Liberals might be disinclined to recognize Brooks’s “unhinging” point because he seems to use it as a lemma in an argument for the conclusion that neo-cons are less influential (ergo less dangerous) than many liberals think. For those who are suspicious of Brooks’s motives, his warning against this unhinging can seem like a mere gambit in an argument that aims primarily to cloak the influence of neo-cons. This could be true, but speculation about his motives should not blind us to what he gets right. At any rate, I suspect that we have better reason to fear the unhinging of which Brooks writes than we have to fear neoconservatives. (Note: this doesn’t mean that I am not concerned about the influence of neocons.) First, our reasons for thinking that this unhinging is a powerful force in contemporary American politics are at least as strong as our reasons for thinking that neoconservatism is a powerful force. Second, this unhinging is a deeper problem, a problem that creates and exacerbates so many other problems that it is more important than many problems that seem (or are) more immediate.

Liberals might, of course, also be irritated by the fact that the unhinging of public discourse did not seem to bother conservatives during the Clinton administration, when the charges made against Clinton were generally less well-grounded in fact than those currently being made against president Bush.

All of these things are off-putting to me as well. Nevertheless, I recommend a differential treatment of baby and bathwater. In the next section I’ll comment on the latter, saving the former for last.

3.
The most despicable part of Brook’s essay is his attempt to equate opposition to neoconservativism with anti-Semitism (“con is short for ‘conservative’ and neo is short for ‘Jewish’”). Brooks ridicules the idea that a “tightly-knit neo-con cabal” associated with the Project for a New American Century and people like Richard Perle have “insidious power over administration policy.” But:

“I’ve been told by senior administration officials that he [Perle] has had no significant meetings with Bush or Cheney since they assumed office. If he’s shaping their decisions, he must be microwaving his ideas into their fillings.

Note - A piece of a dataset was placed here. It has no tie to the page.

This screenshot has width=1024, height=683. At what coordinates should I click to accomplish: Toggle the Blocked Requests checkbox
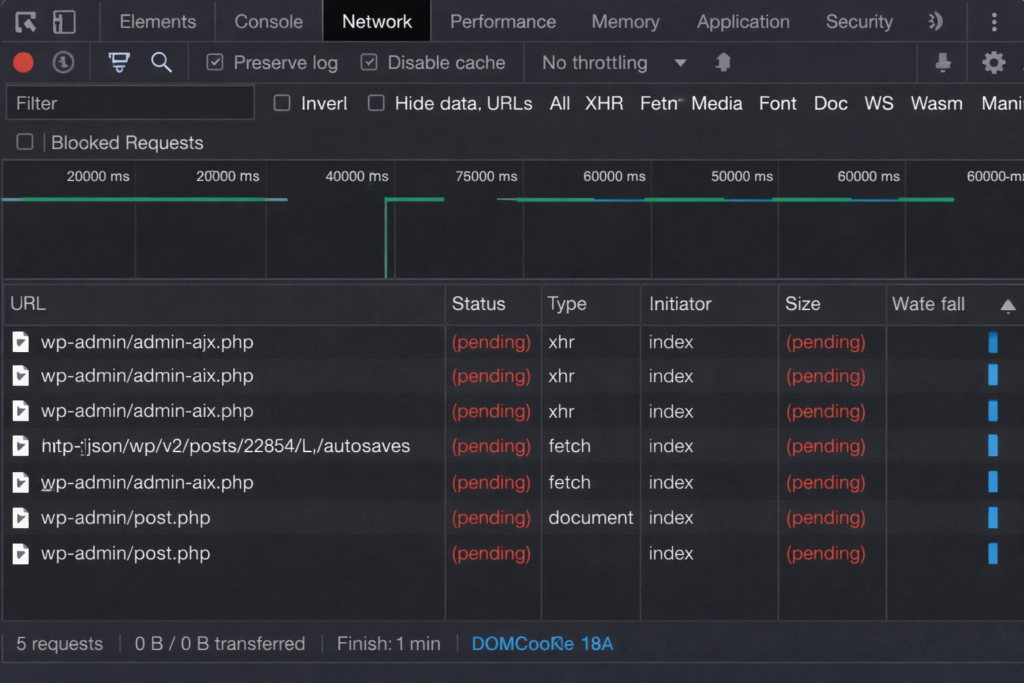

It’s true that both Bush and the people labeled neocons agree that Saddam Hussein represented a unique threat to world peace. But correlation does not mean causation. All evidence suggest that Bush formed his conclusions independently. Besides, if he wanted to follow the neocon line Bush wouldn’t know where to turn because while the neocons agree on Saddam, then disagree vituperatively on just about everything else.”

Some thoughts on this in no particular order:

(a) If true, it would be good news that Perle has had “no significant meetings” with Bush or Cheney.

(b) However, given this administration’s penchant for secrecy and mendacity, we can’t be sure that the crucial claim in (a) is true. This isn’t just a general worry; rather, this administration has lied about this particular kind of thing (meetings and their significance) before, claiming that Rice had not been briefed by Sandy Berger about the threat from al Qaeda. Furthermore, given this administration’s record we can’t let the hedge word ‘significant’ pass here. “Sure, they meet with Perle, but don’t worry—the meetings aren’t significant…” I’m not inclined to believe such claims from this administration. Since they did meet, microwave communication is unnecessary.

(c) Right: from ‘neocons believe x’ and ‘Bush believes x’ it does not follow that ‘Bush believes x because the neocons convinced him of x’. But (i) nobody has ever made that argument. It’s a blatant Straw Man. No one who worries about neocon influence worries about it on the basis of this absurd argument. Rather (ii) see (b) (above) and (iii) Perle is not the only neocon. (iv) Ever hear of Paul Wolfowitz? I understand he has some position of authority in the Administration… Again, no microwaves are required to explain neocon influence. (v) Compare the argument Brooks ridicules to his own argument which I reconstruct somewhat tendentiously as follows: ‘anti-Semites distrust neocons, liberals distrust neocons, therefore liberals distrust neocons because liberals are anti-Semites.’ This argument is awful not merely on logical grounds but one moral ones, too. He’s suggesting (though I can’t believe that he really thinks it) that those who oppose him are all bigots. Irresponsible charges of bigotry are about as low as you can get, being only about one step up from bigotry itself.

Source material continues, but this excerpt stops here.